Although the design of MR analyses makes this method less susceptible to confounders than other observational studies, limitations still exist. First, we only evaluated the association between a single AA and BMD and did not consider the interactions between the AAs and the interactions with other nutritional factors, such as calcium, which might lead to potential pleiotropy. This limitation might cause the inconclusive causal associations between serum AA levels and BMD. However, we assessed potential pleiotropy using the MR-Egger method and MR-PRESSO method. We also used the PhenoScanner tool to exclude the SNPs associated with confounders. Hence, although the risk of a residual horizontal pleiotropic effect cannot be ruled out, it likely did not change the conclusions of this study in a clinically meaningful way.

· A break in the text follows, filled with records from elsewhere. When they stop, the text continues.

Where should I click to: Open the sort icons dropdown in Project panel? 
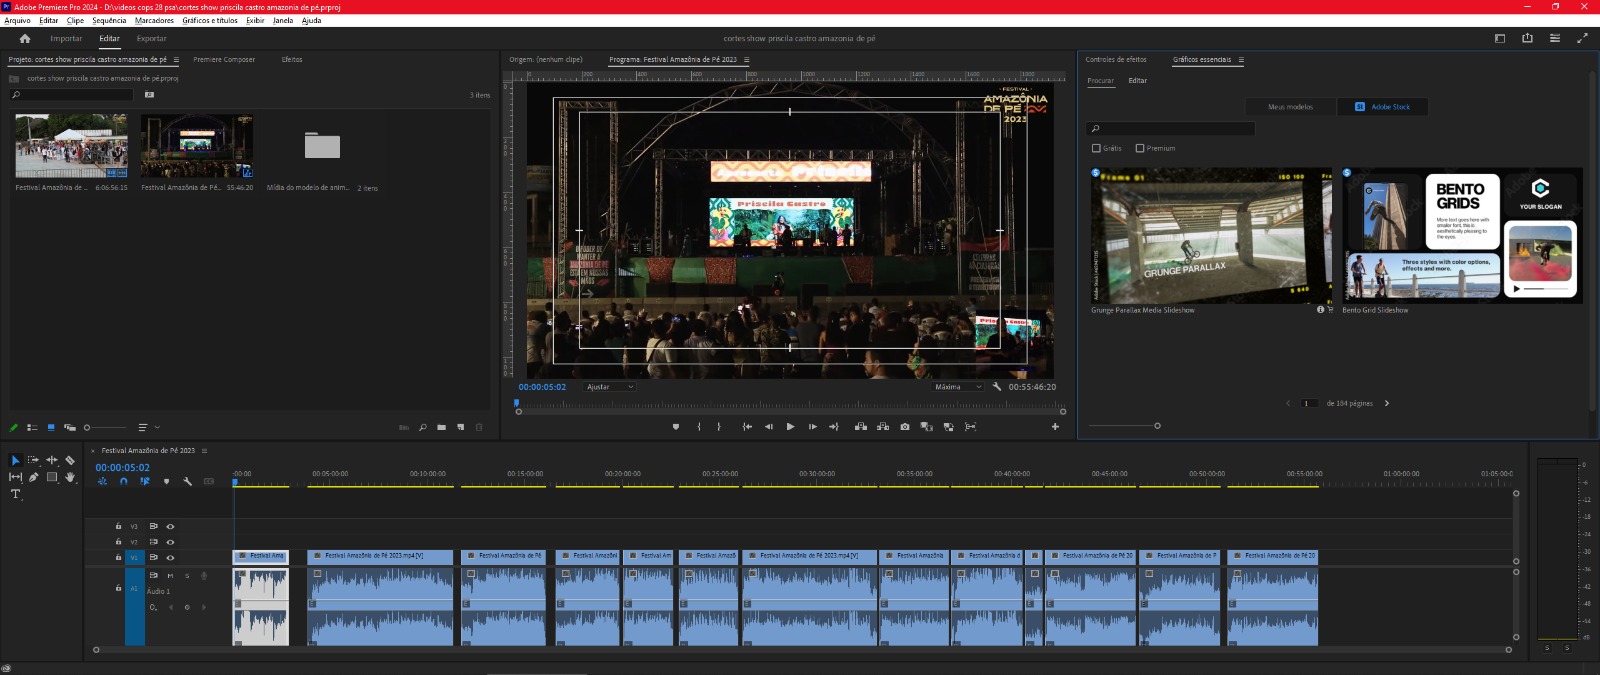[x=147, y=427]
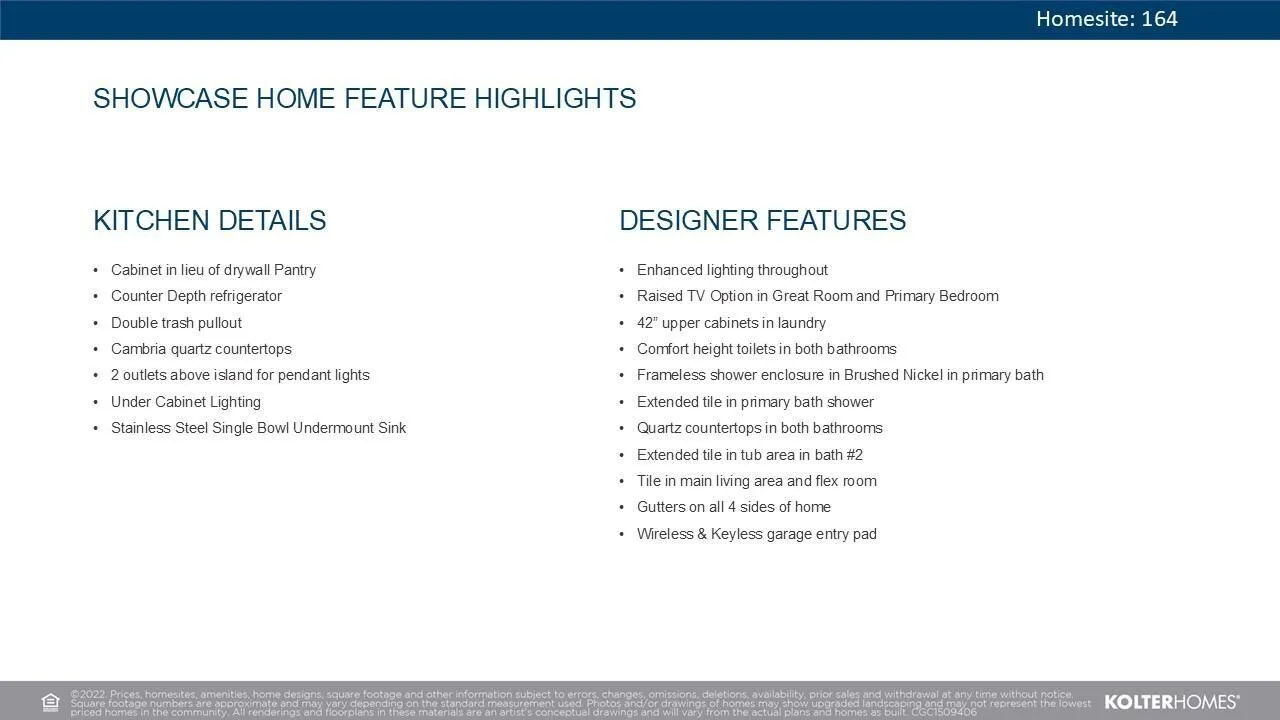1280x720 pixels.
Task: Click the Counter Depth refrigerator bullet
Action: click(196, 296)
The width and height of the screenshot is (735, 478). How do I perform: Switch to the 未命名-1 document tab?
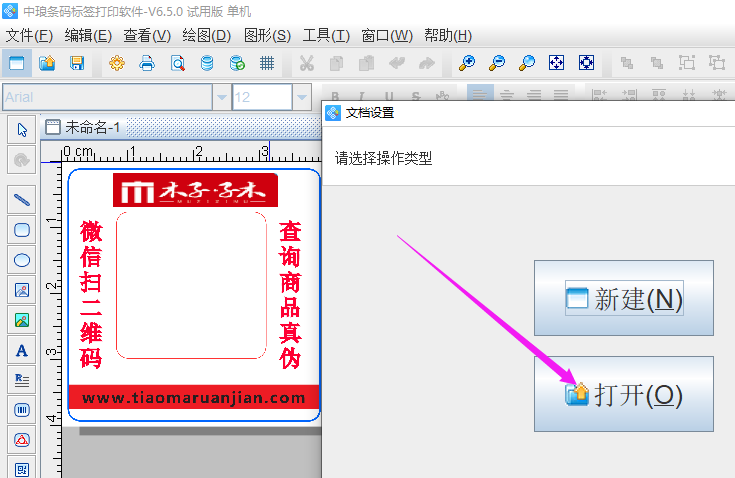pyautogui.click(x=92, y=127)
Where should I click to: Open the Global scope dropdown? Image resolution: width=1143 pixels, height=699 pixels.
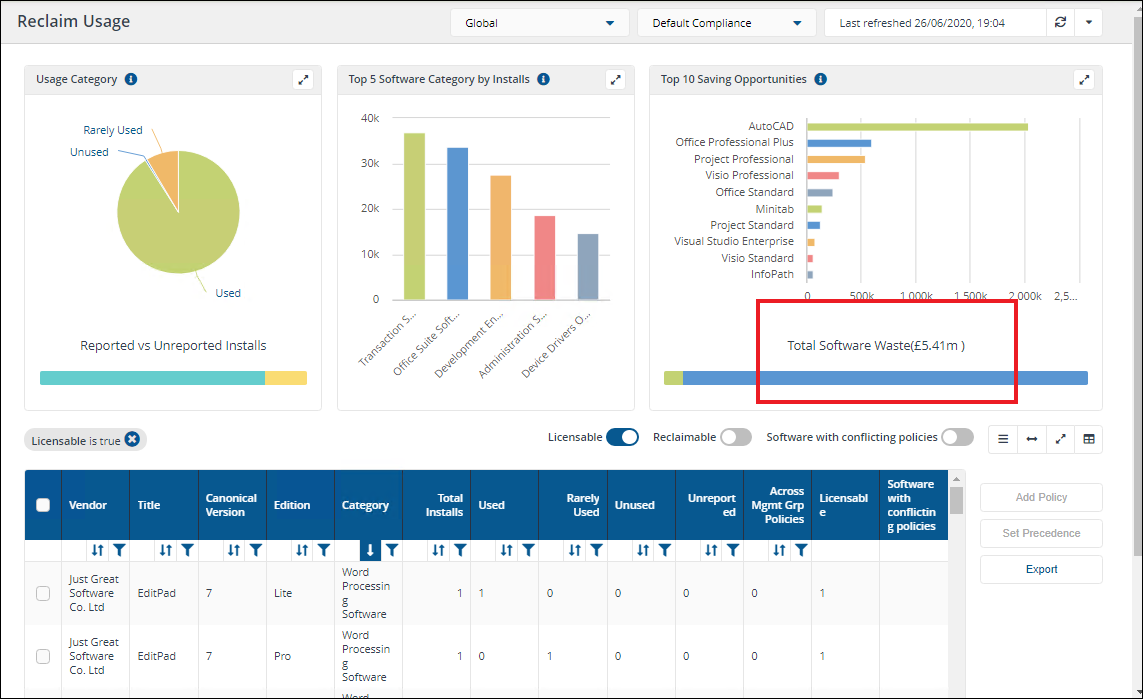(539, 23)
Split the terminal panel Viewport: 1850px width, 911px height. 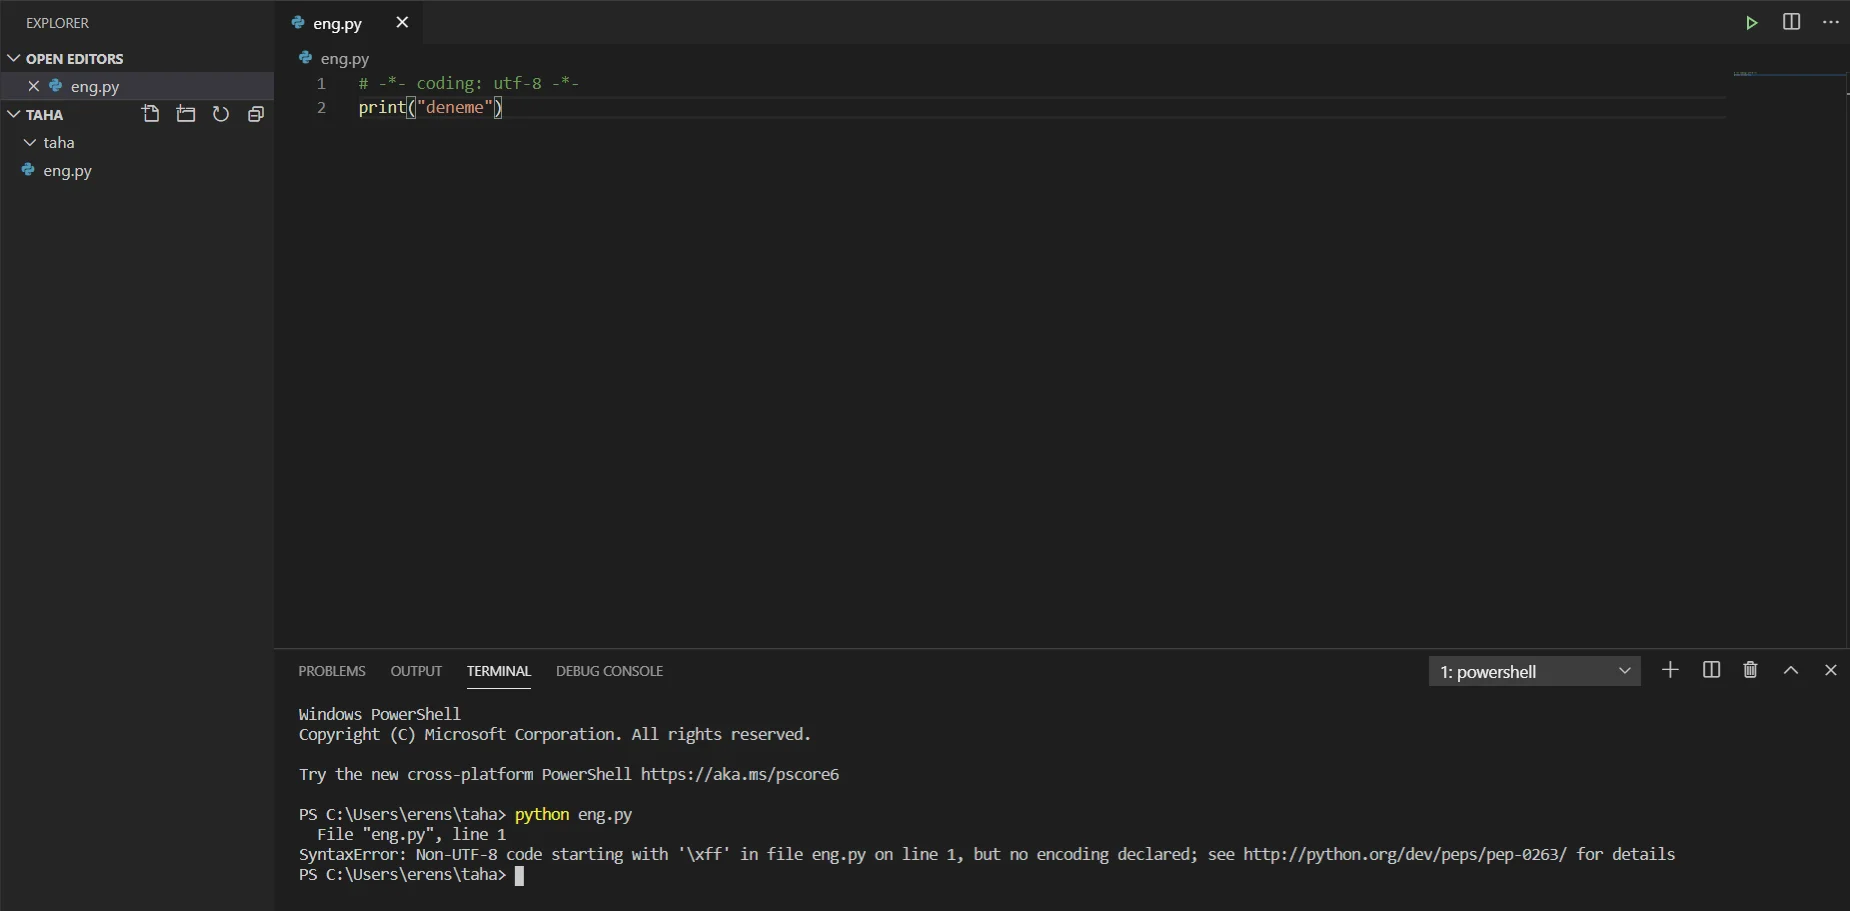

Second, we did not perform age and gender stratification for the population, which are two essential factors that can affect BMD (1). However, excluding these processes likely did not have a large effect on our analyses because of the large sample size included for AAs and BMD, which might have reduced the bias. Second, most of the population in the original GWAS were from European ancestry, but the participants in the TB-BMD GWAS were of mixed ancestry. The population stratification may not have been completely ruled out and may have influenced the causal estimates, although most participants were from population-based cohorts of European ancestry in the TB-BMD GWAS (22). Last, we did not thoroughly explore the mechanism underlying the causality between AAs and BMD. Therefore, mechanistic research should focus on specific AAs at cellular and individual levels in the future.

Conclusion

In summary, we provided precise evidence that the levels of certain AAs in the serum, namely, Ile and Val, were positively associated with TB-BMD; and Tyr was negatively associated with TB-BMD. We did not observe the statistically significant associations between AAs and site-specific BMD (FN, LS and FA-BMD). These findings underscore the important role that serum AAs play in the development of osteoporosis and provide evidence that osteoporosis can be treated and prevented by supplementing certain AAs. Future studies are needed to investigate the potential mechanisms by which AAs influence bone metabolism and to examine the potential role of these mechanisms in the treatment of osteoporosis.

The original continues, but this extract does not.